**Instruction 1:**
Which six states were the school districts surveyed in the teacher recruitment abstract below located in?

**Document extract:**
· · · · · · ·

Teacher Recruitment Practices and Teacher Supply and Demand Conditions in Selected School Districts in Six Southeastern States
EdD (Doctor of Education)
Date of Award
The purposes of this study were to determine the adequacy of teacher supply and to identify teacher recruitment practices used in large and small school districts in six southeastern states and to elicit from respondents ratings of the importance and effectiveness of the various teacher recruitment practices. A population of 362 small and large school districts in 6 states, Florida, Georgia, North Carolina, South Carolina, Tennessee, and Virginia, was surveyed in the late summer and fall of 1991. The return rate was 50.27%. The survey instrument had been developed by Roger L. Nall and was revised by the researcher. A pilot study and review by a panel of experts were conducted. Thirty-five null hypotheses were formulated. Seventeen were retained and 11 were rejected. Seven were complex and were evaluated item by item. Statistical tests used included the t-test for independent means, the chi-square, and the Komolgorov-Smirnov two sample test. Data were analyzed in terms of relationships to three dichotomous variables: district size, small or large; location, rural or urban; and district experience with teacher supply and demand, teacher shortage or no shortage. Districts responding to the survey were using a variety of teacher recruitment practices. Significant differences were found between districts when grouped by the three dichotomous variables in the use of specific teacher recruitment practices and the number of recruitment practices used. Large districts and urban districts made greater use of recruitment practices that covered a broader geographic area and of long-range solutions to shortage conditions. Small districts and rural districts made greater use of internal posting of vacancies and general reliance upon in-state contacts. A total of 53 recruitment practices in use in 2 or more districts were identified. A list of 36 recruitment practices regarded as most effective was developed. Districts responding to the survey were experiencing teacher shortage conditions, with 51.9% of urban and 50% of rural districts and 47.2% of small and 56.8% of large districts citing teacher shortage conditions. Specific subject or endorsement areas in which teacher shortage conditions existed were identified.

· · · · · · ·

**The data:**

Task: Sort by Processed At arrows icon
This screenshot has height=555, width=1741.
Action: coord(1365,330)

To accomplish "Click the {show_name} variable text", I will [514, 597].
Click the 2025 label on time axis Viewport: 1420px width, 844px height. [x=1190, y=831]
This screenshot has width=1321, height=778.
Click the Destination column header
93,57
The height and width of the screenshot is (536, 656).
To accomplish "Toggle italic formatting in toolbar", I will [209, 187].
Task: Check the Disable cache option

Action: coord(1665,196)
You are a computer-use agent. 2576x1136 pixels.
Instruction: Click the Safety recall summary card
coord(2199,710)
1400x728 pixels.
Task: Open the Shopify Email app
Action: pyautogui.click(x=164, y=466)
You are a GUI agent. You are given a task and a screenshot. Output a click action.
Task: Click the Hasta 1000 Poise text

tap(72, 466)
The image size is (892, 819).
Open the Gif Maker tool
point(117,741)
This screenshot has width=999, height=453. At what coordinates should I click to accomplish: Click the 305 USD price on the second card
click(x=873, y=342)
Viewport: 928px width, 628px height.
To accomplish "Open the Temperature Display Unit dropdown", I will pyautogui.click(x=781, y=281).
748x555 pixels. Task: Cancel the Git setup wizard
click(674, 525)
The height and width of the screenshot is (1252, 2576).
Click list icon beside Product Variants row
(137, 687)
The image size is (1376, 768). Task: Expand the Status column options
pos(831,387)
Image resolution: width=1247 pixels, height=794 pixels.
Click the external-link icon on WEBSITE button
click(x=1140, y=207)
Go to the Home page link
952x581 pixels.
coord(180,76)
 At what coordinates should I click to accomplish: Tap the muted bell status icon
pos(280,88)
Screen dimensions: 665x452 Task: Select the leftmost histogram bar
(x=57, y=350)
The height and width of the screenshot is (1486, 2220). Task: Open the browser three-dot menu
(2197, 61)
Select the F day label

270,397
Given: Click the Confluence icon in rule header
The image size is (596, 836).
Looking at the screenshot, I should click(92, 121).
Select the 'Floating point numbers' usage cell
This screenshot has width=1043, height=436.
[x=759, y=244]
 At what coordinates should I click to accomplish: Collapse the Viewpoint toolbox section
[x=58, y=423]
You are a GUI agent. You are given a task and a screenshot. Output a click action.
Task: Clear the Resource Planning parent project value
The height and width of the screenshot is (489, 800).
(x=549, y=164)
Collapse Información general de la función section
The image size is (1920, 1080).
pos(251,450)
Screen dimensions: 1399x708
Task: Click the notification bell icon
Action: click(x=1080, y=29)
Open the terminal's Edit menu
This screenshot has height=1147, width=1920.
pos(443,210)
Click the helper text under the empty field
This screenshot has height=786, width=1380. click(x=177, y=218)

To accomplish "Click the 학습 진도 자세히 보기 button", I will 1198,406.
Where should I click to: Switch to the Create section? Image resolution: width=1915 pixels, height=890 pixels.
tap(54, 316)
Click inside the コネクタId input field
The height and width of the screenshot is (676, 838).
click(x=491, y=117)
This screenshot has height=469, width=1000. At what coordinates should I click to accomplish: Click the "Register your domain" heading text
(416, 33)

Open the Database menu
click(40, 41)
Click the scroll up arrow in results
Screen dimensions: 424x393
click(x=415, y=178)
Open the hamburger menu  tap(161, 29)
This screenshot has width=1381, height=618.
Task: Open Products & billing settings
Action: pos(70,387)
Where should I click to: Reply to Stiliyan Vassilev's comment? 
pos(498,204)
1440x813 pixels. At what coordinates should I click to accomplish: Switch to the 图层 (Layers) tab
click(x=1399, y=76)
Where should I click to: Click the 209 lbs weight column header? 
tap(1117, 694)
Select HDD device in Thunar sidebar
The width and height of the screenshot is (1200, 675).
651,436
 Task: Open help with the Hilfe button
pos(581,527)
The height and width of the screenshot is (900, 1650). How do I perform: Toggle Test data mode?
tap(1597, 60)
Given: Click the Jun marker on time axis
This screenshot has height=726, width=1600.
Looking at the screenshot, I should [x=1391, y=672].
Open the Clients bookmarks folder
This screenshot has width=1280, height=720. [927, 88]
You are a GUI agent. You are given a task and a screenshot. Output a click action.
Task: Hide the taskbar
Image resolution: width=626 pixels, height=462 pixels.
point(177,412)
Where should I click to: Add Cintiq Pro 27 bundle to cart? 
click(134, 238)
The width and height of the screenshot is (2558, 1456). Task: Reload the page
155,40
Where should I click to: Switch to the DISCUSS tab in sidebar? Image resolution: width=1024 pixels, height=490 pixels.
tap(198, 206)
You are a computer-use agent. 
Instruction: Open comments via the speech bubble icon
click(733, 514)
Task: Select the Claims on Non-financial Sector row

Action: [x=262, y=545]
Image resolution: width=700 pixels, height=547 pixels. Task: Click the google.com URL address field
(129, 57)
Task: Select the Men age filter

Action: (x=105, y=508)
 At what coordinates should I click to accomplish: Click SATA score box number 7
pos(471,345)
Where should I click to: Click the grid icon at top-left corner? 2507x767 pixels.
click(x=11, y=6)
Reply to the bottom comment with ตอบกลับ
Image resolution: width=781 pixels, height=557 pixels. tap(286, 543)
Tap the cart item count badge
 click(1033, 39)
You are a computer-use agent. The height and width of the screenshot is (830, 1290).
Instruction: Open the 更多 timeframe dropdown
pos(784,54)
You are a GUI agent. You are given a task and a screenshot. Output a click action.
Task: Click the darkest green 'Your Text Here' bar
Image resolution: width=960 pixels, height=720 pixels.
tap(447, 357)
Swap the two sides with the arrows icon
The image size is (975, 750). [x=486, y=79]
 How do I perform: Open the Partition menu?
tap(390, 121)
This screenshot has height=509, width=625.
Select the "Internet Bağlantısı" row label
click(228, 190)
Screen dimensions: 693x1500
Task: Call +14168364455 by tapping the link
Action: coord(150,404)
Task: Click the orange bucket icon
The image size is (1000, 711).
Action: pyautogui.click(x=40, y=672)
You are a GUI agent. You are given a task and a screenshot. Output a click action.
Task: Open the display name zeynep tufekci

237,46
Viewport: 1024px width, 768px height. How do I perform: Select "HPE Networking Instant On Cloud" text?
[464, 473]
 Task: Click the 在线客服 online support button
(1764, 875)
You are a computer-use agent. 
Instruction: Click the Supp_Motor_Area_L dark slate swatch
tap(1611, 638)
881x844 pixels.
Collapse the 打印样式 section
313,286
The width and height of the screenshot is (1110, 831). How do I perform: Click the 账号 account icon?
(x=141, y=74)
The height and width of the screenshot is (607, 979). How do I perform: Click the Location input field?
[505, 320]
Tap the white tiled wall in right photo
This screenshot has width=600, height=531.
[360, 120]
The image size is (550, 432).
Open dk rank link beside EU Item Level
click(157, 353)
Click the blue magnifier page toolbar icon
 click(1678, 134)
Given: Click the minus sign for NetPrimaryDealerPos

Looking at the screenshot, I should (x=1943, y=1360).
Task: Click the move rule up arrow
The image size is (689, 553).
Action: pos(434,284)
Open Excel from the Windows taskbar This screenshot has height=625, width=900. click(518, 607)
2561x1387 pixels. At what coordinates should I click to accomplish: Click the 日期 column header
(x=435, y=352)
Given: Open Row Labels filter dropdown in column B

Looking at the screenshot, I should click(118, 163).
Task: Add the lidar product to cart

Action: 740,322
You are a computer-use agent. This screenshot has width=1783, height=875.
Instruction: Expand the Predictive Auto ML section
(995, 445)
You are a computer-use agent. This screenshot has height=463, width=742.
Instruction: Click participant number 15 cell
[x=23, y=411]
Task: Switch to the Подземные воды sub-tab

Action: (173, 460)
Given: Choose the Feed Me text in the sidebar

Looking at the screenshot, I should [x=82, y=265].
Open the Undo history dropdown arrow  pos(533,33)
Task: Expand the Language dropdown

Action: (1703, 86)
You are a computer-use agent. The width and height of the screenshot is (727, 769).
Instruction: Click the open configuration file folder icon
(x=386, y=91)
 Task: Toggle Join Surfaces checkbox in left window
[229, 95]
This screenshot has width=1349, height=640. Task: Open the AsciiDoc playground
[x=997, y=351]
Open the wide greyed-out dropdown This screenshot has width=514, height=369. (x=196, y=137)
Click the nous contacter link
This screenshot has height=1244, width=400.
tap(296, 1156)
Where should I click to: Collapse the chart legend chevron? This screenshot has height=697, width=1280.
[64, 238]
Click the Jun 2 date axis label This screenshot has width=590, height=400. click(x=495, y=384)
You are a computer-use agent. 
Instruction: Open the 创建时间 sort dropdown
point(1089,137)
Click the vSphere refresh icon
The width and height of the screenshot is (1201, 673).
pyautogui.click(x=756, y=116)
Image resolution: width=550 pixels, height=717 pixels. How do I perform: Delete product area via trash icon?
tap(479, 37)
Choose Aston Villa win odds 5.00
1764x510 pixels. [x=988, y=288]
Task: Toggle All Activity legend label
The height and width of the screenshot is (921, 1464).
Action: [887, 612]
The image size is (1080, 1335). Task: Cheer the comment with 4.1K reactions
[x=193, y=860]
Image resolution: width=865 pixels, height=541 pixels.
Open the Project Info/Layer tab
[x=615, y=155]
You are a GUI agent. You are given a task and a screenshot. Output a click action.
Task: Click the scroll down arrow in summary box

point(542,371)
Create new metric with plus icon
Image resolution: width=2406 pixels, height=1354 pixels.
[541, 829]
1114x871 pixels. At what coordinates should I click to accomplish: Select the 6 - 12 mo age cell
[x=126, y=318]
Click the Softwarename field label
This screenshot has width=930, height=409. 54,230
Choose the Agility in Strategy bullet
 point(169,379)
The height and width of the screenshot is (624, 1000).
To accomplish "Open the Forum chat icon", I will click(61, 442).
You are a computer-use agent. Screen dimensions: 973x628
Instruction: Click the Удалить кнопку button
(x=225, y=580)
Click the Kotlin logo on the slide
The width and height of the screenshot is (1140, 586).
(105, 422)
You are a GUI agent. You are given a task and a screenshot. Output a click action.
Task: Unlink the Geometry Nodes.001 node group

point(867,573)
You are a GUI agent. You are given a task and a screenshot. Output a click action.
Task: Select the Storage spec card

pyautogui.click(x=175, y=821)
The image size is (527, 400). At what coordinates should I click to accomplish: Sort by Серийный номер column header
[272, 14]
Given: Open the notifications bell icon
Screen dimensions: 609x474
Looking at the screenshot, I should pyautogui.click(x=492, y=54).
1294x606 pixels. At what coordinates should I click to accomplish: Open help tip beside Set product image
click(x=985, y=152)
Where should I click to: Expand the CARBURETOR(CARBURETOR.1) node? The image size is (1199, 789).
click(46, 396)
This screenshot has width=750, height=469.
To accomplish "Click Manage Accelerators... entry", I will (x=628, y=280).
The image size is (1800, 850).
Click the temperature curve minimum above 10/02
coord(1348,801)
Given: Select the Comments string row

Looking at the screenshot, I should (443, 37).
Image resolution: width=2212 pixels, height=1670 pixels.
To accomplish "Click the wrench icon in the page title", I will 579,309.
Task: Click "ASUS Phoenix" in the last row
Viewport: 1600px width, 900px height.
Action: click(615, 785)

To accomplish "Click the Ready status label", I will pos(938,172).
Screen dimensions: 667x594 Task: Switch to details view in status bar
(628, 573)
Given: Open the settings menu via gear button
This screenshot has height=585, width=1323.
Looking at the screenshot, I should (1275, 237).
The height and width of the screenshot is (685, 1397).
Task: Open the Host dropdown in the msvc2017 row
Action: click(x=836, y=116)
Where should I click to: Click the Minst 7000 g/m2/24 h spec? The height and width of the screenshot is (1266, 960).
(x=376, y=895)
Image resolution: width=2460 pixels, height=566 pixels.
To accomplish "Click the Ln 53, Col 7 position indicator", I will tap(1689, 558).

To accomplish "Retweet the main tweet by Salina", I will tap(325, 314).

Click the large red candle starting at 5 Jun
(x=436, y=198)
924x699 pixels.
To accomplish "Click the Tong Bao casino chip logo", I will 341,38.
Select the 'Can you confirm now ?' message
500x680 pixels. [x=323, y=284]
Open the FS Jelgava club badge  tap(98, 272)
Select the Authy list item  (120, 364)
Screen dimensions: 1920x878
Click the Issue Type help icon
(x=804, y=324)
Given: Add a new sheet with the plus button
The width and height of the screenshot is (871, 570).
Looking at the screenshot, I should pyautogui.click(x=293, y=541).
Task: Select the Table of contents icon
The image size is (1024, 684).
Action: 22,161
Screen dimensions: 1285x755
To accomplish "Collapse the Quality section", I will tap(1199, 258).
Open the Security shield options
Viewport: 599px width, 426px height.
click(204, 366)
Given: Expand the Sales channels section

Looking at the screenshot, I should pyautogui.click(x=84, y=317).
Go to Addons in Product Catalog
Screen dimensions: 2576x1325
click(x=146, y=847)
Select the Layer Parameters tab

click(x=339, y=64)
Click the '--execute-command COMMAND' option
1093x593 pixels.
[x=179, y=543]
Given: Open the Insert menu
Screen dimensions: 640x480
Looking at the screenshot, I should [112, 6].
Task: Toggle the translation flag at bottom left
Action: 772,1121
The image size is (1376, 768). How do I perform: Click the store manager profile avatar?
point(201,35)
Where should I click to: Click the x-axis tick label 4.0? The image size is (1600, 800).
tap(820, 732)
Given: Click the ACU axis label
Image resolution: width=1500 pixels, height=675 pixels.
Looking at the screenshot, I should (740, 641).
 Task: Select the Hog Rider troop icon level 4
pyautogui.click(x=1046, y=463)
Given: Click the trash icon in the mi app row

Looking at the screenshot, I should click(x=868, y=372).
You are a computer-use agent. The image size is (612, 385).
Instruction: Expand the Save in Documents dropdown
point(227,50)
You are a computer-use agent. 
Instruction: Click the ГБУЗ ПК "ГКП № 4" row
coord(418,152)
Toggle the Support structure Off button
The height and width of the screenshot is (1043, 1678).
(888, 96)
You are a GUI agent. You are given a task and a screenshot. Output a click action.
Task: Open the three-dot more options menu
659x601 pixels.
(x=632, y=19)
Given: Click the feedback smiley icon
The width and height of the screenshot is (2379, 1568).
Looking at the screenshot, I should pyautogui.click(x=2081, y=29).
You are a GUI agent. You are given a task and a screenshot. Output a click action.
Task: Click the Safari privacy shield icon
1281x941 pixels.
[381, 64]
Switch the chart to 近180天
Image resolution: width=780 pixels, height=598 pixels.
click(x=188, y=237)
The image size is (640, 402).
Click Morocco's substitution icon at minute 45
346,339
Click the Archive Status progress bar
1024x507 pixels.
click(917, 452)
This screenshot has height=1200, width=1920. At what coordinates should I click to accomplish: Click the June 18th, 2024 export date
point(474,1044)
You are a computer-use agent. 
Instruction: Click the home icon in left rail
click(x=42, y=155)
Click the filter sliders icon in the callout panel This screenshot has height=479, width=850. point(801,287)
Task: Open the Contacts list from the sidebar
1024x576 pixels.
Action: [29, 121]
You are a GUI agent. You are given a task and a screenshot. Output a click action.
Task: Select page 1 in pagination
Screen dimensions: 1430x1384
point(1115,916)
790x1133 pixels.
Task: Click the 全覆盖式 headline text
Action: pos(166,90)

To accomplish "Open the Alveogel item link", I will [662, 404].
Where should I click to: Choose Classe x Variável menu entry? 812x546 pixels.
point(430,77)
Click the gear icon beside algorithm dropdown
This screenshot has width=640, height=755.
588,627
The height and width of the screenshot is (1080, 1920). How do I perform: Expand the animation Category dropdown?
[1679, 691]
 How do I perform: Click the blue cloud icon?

· · · · · · ·

**Instruction 2:**
Which lines of the records above contain the string "perform"? Case counts. Copy each of those lines in full.

**Correct answer 1:**
Florida, Georgia, North Carolina, South Carolina, Tennessee, Virginia

**Correct answer 2:**
The height and width of the screenshot is (900, 1650). How do I perform: Toggle Test data mode?
 How do I perform: Open the Partition menu?
Viewport: 1024px width, 768px height. How do I perform: Select "HPE Networking Instant On Cloud" text?
The width and height of the screenshot is (1110, 831). How do I perform: Click the 账号 account icon?
The height and width of the screenshot is (607, 979). How do I perform: Click the Location input field?
Image resolution: width=550 pixels, height=717 pixels. How do I perform: Delete product area via trash icon?
The image size is (1376, 768). How do I perform: Click the store manager profile avatar?
The height and width of the screenshot is (1080, 1920). How do I perform: Expand the animation Category dropdown?
 How do I perform: Click the blue cloud icon?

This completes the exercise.